WHAT YOU NEED TO DO: If a line in the entries below includes "agent", show that line.
== SOURCE INFORMATION
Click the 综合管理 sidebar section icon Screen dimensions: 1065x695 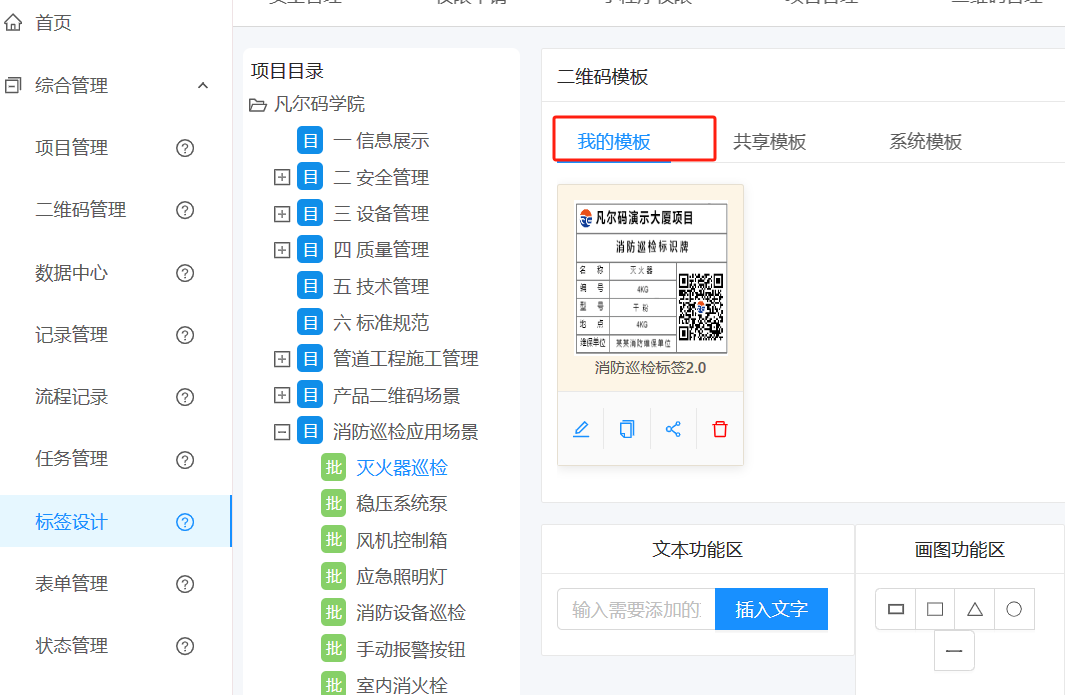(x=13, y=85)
====
== SOURCE INFORMATION
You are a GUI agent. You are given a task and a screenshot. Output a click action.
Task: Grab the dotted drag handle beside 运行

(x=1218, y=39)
====
== SOURCE INFORMATION
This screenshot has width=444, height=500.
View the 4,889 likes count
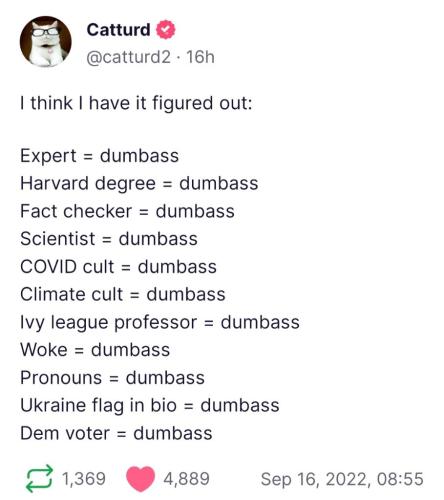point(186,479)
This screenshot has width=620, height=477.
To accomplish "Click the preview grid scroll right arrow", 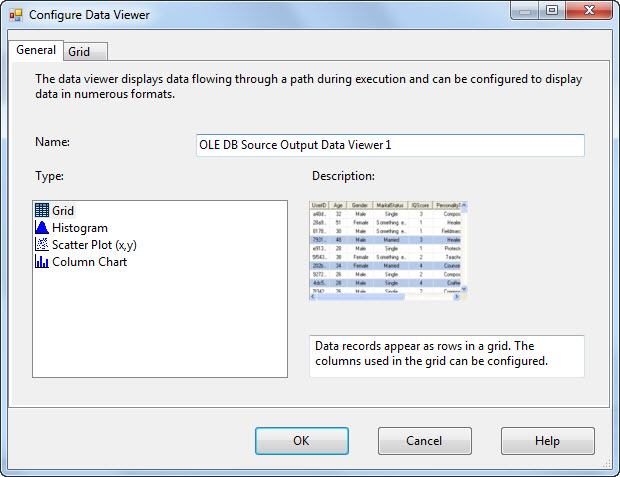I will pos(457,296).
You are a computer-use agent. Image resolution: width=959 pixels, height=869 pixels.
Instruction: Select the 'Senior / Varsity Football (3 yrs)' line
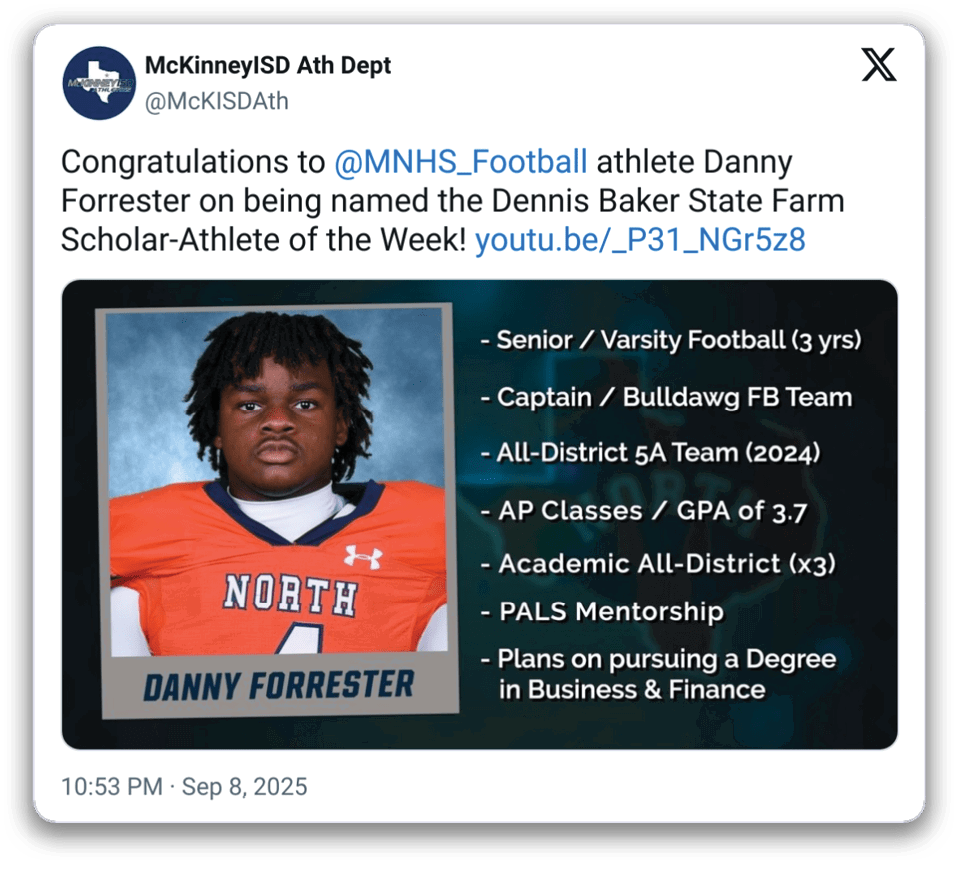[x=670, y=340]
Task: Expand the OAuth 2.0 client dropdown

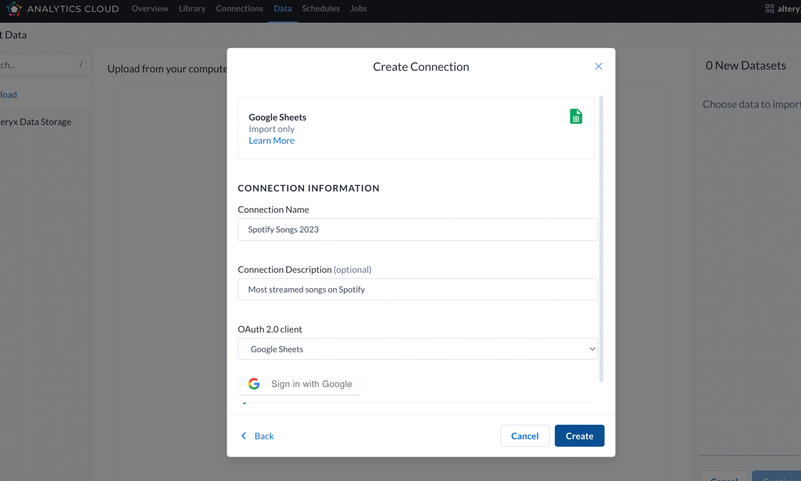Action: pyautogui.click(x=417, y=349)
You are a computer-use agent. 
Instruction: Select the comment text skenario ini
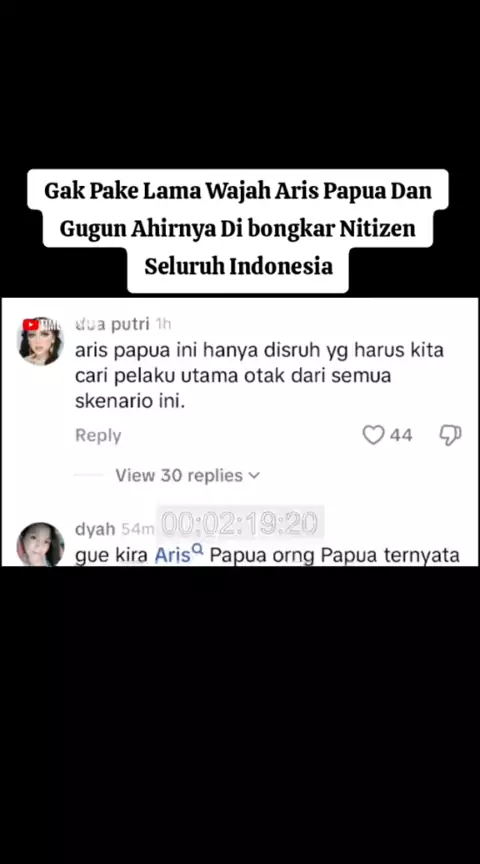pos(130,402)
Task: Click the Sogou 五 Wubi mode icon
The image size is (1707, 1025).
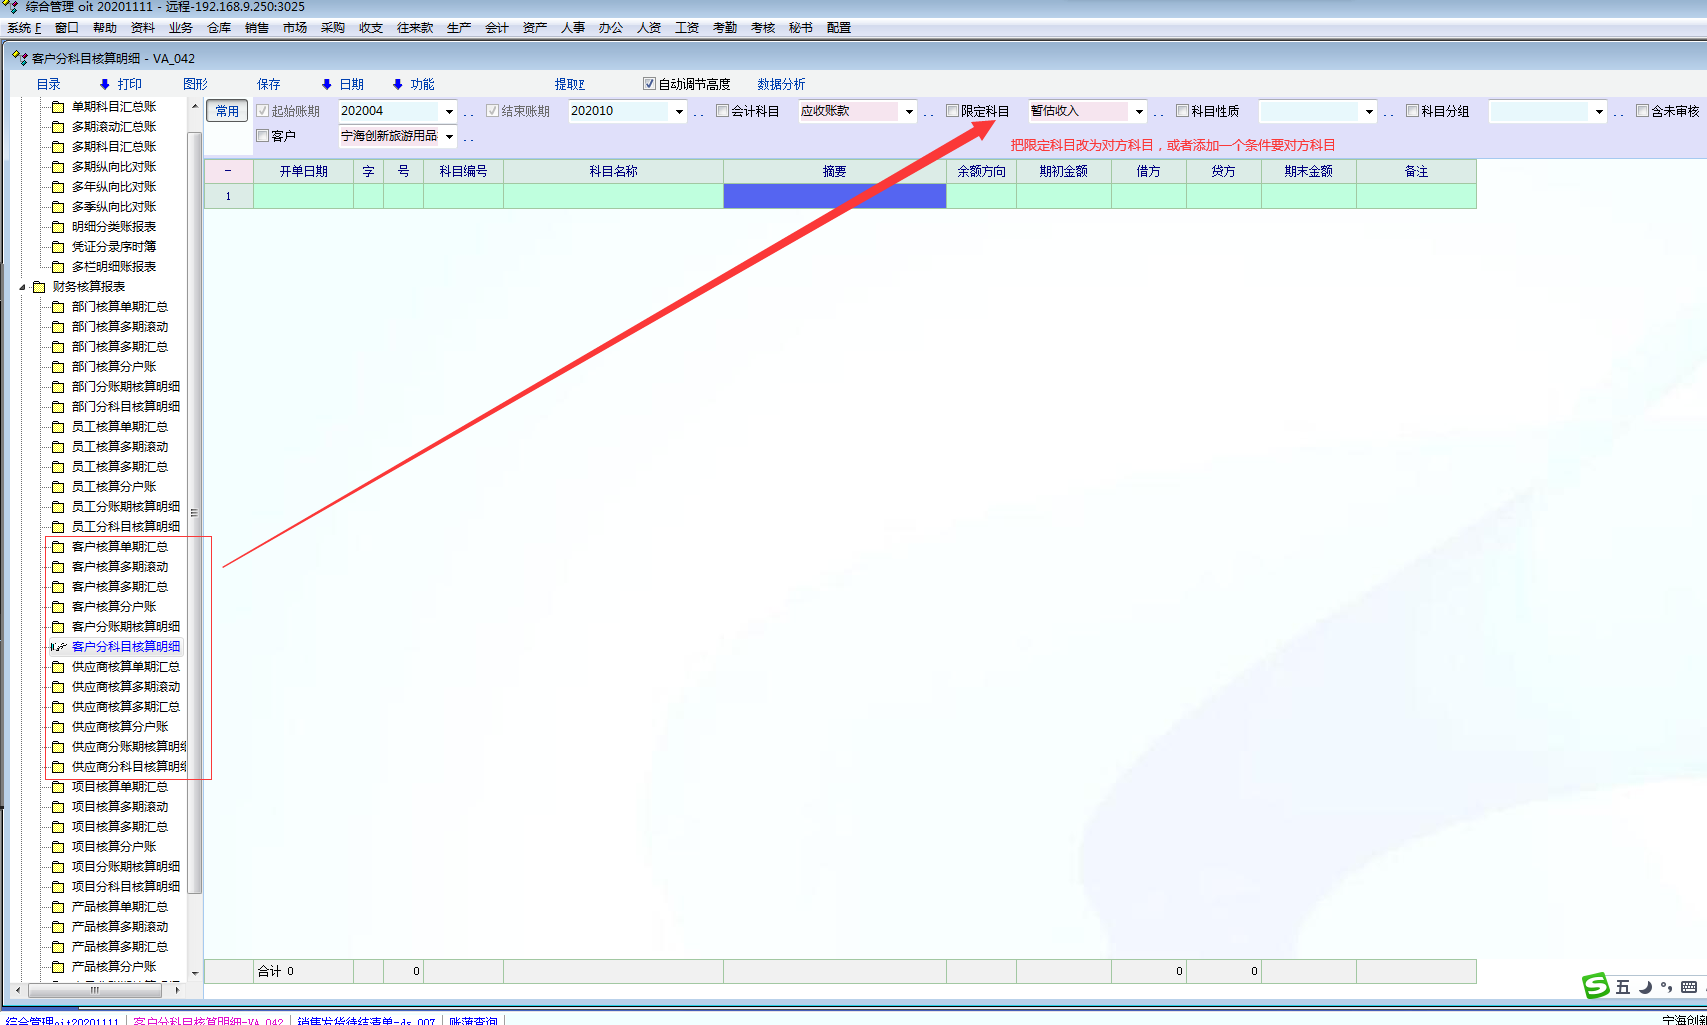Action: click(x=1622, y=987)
====
TASK ANSWER:
You are a GUI agent. You are given a task and a screenshot. Output a click action.
You are a computer-use agent. Image resolution: width=959 pixels, height=869 pixels.
You are a computer-use agent. 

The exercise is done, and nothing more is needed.